Politic Academy : y-aura-il un grand débat sur le Net ?

Approchez Mesdames et Messieurs dans un instant, ça va commencer
Installez vous devant votre ordi bien gentiment
Tous les candidats vont arriver
Et ils vont enfin discuter
Enfin si ils acceptent d’être nos invités…


Agoravox et un certain nombre de médias (Le Monde, 20 minutes, Marianne, …) ont invité ce jour les candidats à la présidentielle à participer à un débat sur internet le lundi 16 avril prochain.

Kiffe pas Sarko soutient cette initiative démocratique et souhaite qu’un maximum de candidats acceptent de passer ce grand oral devant les internautes... faute de pouvoir l'organiser à la télévision.

Plus d’infos sur Agoravox, où vous pouvez également signer une pétition en faveur de ce projet.

Bouses de campagne : Azouz sous pression sarkozyste


Azouz Begag, pourtant attendu sur plusieurs plateaux de télévision pour faire la promotion de son livre, « Un mouton dans la baignoire », ne s’est pas présenté hier ni chez Michel Denisot, ni chez Marc-Olivier Fogiel.

Mais où est donc passé Azouz, s’interroge ce matin Le Parisien. Eh bien l’ancien ministre de la promotion de l’égalité des chances est… au ski. Azouz Begag aurait quitté Paris en raison des trop nombreuses pressions qui s’exerçaient sur lui.

Quel intérêt maintenant que le livre est sorti ? Aucun, mais cela permet à Sarko et ses sbires de se livrer à leur sport favori : la chasse aux sorcières.

Et qu’Azouz n’espère pas une trêve : Sarko a eu la peau d’Alain Genestar –le directeur de la rédaction de Paris Match, cet impertinent qui avait osé publier LA photo de Cécilia et de son amant Richard Attias- plusieurs mois après les faits.

Petit Sarko adore qu’on parle de lui, mais gare à qui en parlera en mal. Voilà ce qu’est la démocratie sauce Sarkozy. A vous de voir si vous en voulez pour président…

mardi 10 avril 2007

La Vache qui rit : on ne s'en lasse pas !

La Vache qui rit : non, on n'en veut pas !

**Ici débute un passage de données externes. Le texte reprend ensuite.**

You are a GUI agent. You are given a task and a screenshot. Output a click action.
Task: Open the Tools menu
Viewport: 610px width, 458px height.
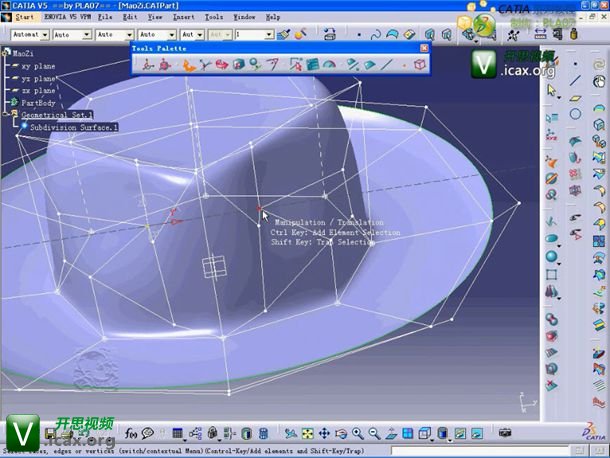(214, 18)
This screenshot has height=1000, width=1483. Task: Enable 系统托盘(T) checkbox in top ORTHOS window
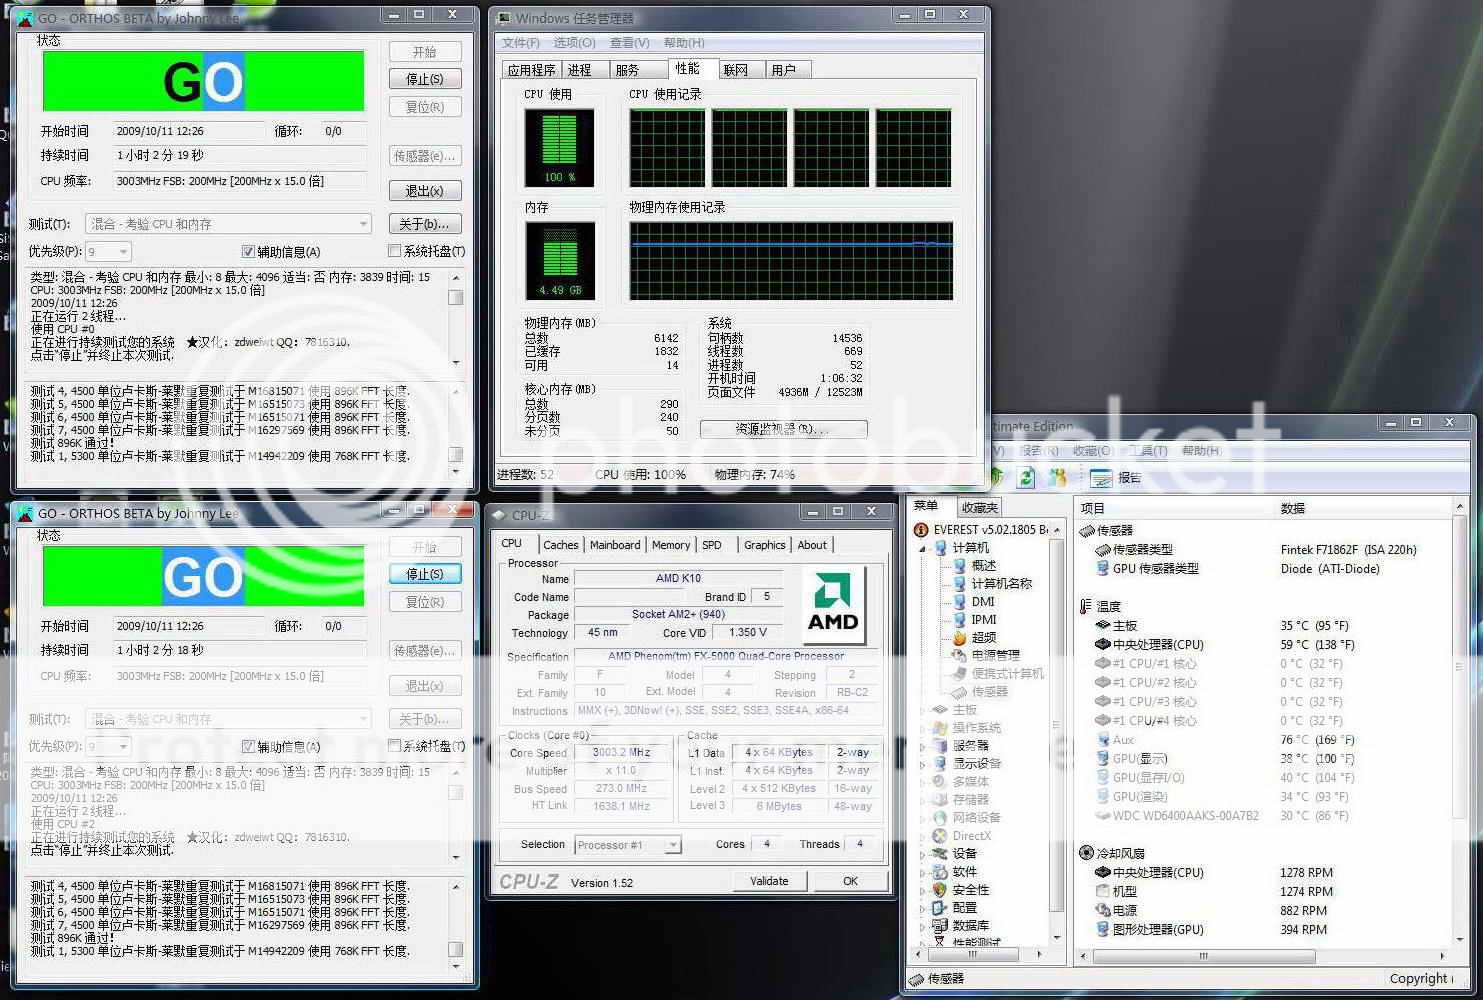(394, 252)
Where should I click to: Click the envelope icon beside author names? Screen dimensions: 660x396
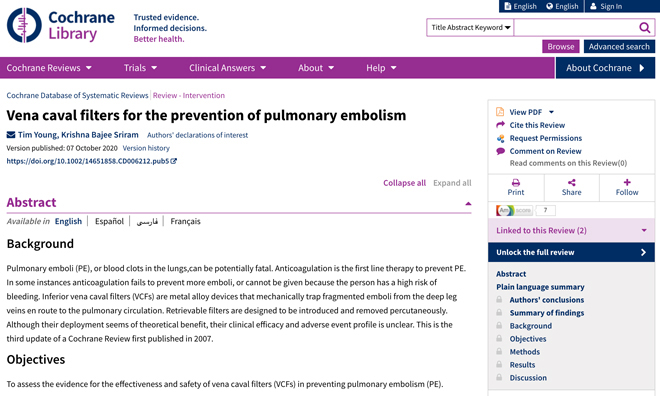[x=11, y=135]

Les Jeunes Populaires, toujours plus pathétiques, sont persuadés de servir au mieux leur candidat. Heureusement que le ridicule ne tue pas...

Le poids des mots, le choc des urnes : Sarko persiste et signe

Vendredi, j’avais évoqué le scandale de la prise de position de Nicolas Sarkozy sur la pédophilie et les tendances suicidaires, qui seraient, selon le candidat, « innées ».

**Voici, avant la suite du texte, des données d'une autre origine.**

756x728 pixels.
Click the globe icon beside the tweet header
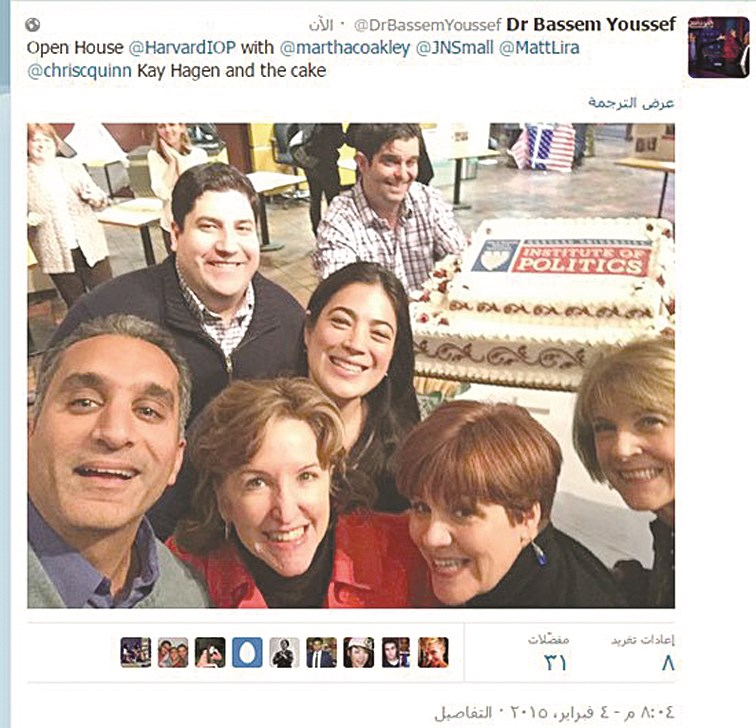(33, 24)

Malgré le tollé déclenché par ces propos, le candidat de l’UMP persiste et signe, en déclarant ce matin sur France 2, dans Les 4 vérités :

« Qui peut me dire que c'est normal d'avoir envie de violer un petit garçon de trois ans ? Quelle est la part de l'inné et quelle est la part de l'acquis ? »
Personne n’a prétendu qu’il était « normal » de violer un petit garçon de trois ans, ni même qui que ce soit. L’acte de viol, quelle que soit la victime, reste abominable. Et la question de l'innée et de l'acquis, elle, reste posée.

Nicolas Sarkozy, pris au piège d’une déclaration malheureuse, préfère s’enfoncer que de reconnaître son erreur, en utilisant en plus cette démagogie populiste que d'évoquer le mal fait aux petits n'enfants. C’est absolument abject, dégueulasse, immonde, malsain de la part du candidat de l’UMP.

« il y a des tas de gens qui fument deux paquets de cigarettes et qui n'auront jamais de cancer et puis il y a des malheureux qui ne fument jamais, et qui auront le cancer, pourquoi ? Parce que leur identité... il y a un terrain qui est plus propice et plus fragile ».
Pourtant, les scientifiques persistent à expliquer que rien ne permet d’affirmer que la pédophilie comme les tendances suicidaires seraient innées. Les « parce que » de Nicolas Sarkozy n’ont absolument aucune validité d'ordre scientifique.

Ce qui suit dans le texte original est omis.